Clumpy Clock

When is an overclock not an overclock? When you try doing it with a nVidia 7800.

Apparently, raising the clock speed of the card only works sometimes. As the chart in the linked article shows, the overclock “takes” to any significant degree only at certain speeds

The article says that:

“This data seems to indicate that each increase in the driver does increase the speed of something insignificant at every step. When moving up to one of the plateaus, it seems that a multiplier for something more important (like the pixel shader hardware) gets bumped up to the next discrete level.”

This would seem to be a reasonable surmise. Perhaps some of the video units work off a number of multipliers of the PCI-E bus. That could easily be checked by increasing the PCI-E bus speed a little and seeing if it affects the “clumps.”

Clipping Overclockers’ Wings?

If nVidia cards really do have a multiplier built into the GPU, this would provide nVidia with the means to limit overclocking. Essentially, this would be the equivalent of a multiplier lock like that found in CPUs.

This would have two benefits for nVidia.
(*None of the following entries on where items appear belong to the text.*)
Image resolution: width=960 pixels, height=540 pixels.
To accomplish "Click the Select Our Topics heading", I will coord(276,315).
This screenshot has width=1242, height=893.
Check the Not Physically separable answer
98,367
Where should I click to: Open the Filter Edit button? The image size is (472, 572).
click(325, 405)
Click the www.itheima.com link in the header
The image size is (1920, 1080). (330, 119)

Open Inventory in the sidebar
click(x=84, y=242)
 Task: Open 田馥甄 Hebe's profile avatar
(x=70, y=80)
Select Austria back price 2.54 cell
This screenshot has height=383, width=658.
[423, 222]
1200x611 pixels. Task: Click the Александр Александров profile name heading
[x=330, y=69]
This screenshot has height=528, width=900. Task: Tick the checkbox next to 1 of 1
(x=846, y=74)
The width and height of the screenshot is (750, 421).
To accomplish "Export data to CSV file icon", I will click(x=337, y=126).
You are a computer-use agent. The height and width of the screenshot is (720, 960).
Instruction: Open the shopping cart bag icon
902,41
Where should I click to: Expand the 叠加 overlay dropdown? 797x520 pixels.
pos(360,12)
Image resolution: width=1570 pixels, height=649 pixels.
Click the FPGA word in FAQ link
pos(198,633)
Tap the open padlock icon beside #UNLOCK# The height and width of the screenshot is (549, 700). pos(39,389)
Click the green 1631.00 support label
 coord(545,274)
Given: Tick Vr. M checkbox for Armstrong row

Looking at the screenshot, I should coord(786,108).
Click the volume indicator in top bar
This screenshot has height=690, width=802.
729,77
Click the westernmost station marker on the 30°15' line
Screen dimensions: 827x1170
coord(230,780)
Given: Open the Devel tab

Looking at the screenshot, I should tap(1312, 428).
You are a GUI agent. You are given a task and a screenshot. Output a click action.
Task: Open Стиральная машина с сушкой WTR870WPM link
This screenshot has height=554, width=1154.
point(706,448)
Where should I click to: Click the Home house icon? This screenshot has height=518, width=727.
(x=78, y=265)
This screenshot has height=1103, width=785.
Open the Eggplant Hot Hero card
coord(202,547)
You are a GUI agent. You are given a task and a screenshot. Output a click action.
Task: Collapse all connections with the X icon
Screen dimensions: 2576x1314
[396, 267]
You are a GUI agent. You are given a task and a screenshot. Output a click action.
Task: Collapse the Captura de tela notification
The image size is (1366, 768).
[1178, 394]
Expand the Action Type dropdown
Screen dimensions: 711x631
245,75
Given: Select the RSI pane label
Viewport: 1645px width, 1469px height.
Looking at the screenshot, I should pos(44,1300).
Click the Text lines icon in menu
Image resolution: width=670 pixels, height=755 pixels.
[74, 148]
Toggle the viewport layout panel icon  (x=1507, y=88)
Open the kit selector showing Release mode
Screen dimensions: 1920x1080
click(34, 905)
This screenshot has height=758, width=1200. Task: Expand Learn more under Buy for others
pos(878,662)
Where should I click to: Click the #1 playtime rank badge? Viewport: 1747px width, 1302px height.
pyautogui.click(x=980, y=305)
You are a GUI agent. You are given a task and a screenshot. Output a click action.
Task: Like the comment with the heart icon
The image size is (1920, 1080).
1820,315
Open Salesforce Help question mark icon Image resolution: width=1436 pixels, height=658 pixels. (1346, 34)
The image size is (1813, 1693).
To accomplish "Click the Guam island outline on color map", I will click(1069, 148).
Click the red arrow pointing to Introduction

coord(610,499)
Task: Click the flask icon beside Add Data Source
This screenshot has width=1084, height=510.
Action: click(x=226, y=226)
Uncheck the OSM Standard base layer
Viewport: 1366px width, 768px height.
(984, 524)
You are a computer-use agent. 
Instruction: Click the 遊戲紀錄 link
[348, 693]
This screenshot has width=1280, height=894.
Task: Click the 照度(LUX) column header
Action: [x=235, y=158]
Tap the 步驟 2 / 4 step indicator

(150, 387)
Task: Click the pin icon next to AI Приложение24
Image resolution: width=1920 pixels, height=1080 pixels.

First, it could prevent crazy overclocks. More importantly, it provides a way to limit the overclockability of cheaper cards. No more cutting pipelines or having to making different versions of CPUs with fewer pipelines. Just program the GPU with lower multipliers.

If this is the case, overclockers would then be forced to overclock the PCI-E bus, which in all likelihood would mean overclockers would work harder and get less out of it.

True, the GPU on the 7800 doesn’t seem to be terribly constrained at the moment, but it gives nVidia the option to implement this down the road when deemed appropriate. It will be interesting to see if the other 7800 cards will “use” this potential feature.

Even if they don’t, though, this would be a tool ready to be used.